Take the lines from the one containing "You are a computer-use" through the last of the items below, and write them out again with "screenshot" replaced by "screen capture" and everything else unchanged. Leave the pictures out.

* BEGIN Data shown *

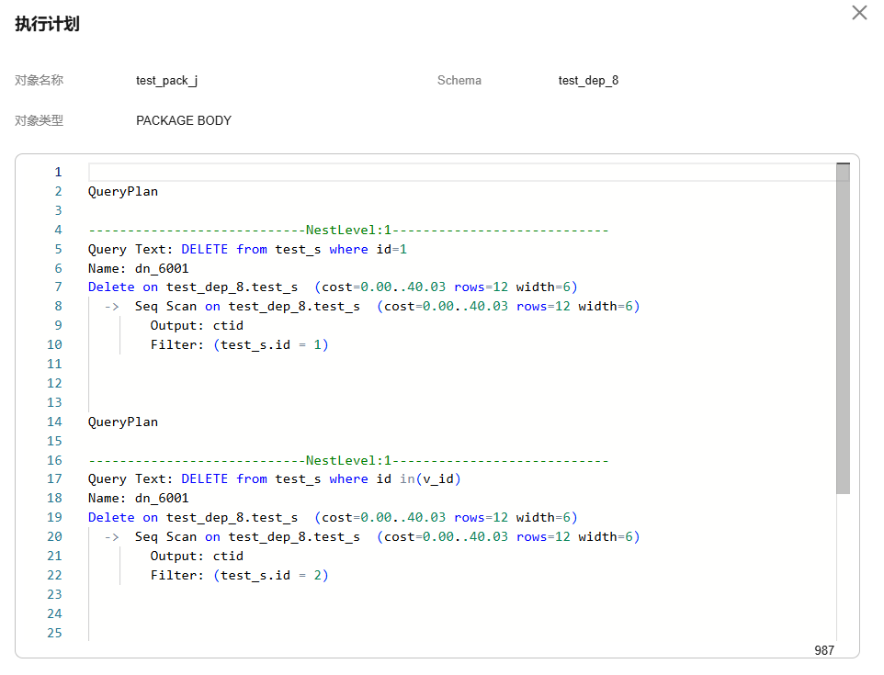Click the query text with 'id in(v_id)'
Screen dimensions: 884x675
click(x=321, y=478)
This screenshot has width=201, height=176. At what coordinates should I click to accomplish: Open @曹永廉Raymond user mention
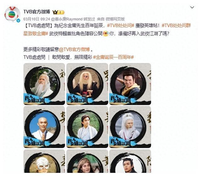tap(67, 19)
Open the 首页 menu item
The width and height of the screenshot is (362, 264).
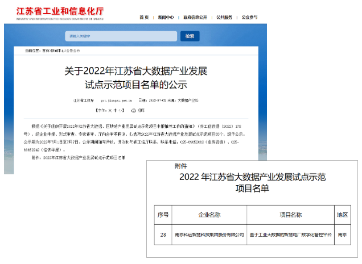click(144, 18)
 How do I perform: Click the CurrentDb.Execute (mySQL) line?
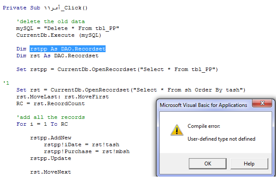click(59, 35)
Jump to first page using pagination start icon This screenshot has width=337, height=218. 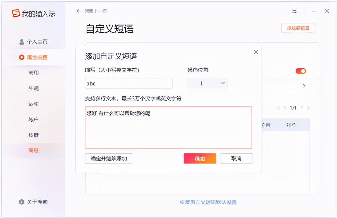tap(278, 108)
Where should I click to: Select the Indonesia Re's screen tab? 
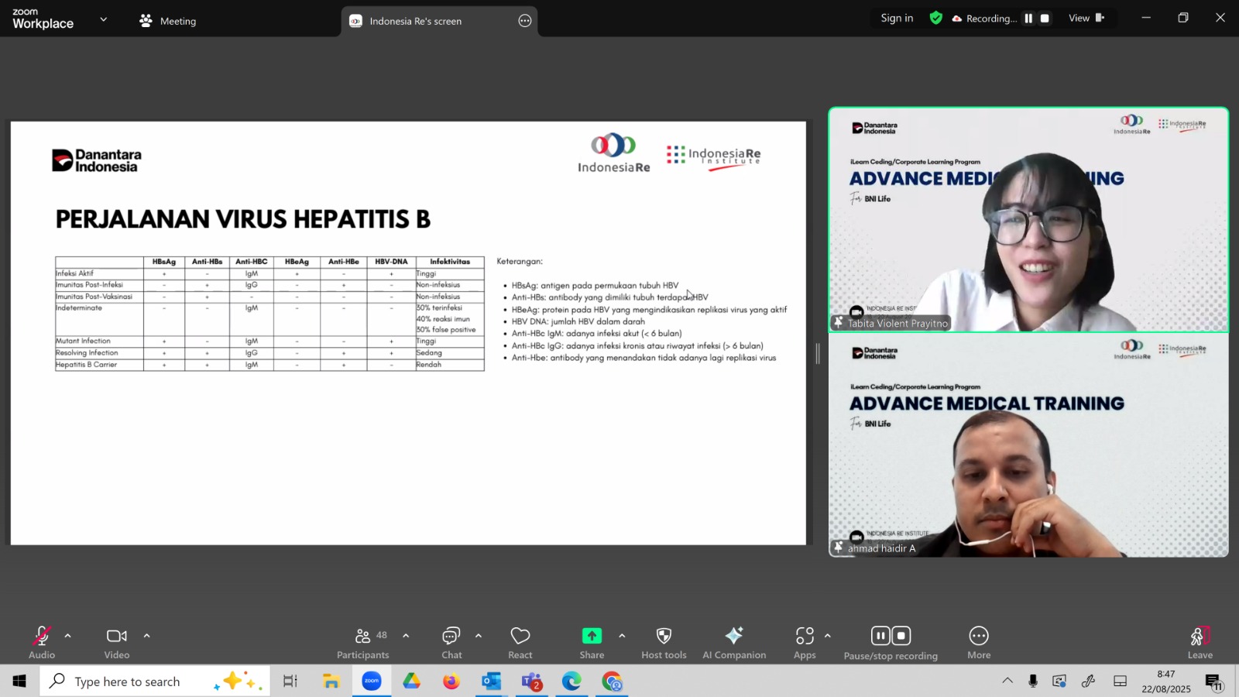(x=415, y=21)
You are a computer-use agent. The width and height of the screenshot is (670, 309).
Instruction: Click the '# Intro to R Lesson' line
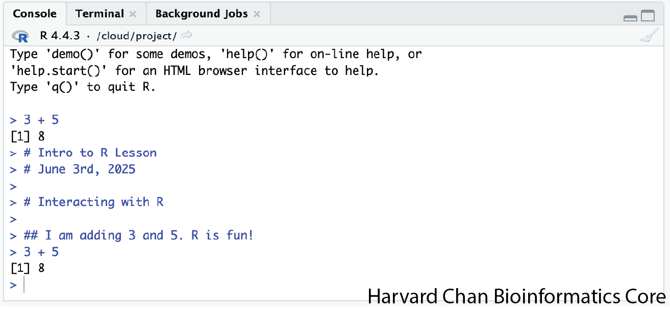(90, 153)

* END Data shown *

* _Correct answer_:
You are a computer-use agent. The width and height of the screen capture is (670, 309).
Instruction: Click the '# Intro to R Lesson' line
(90, 153)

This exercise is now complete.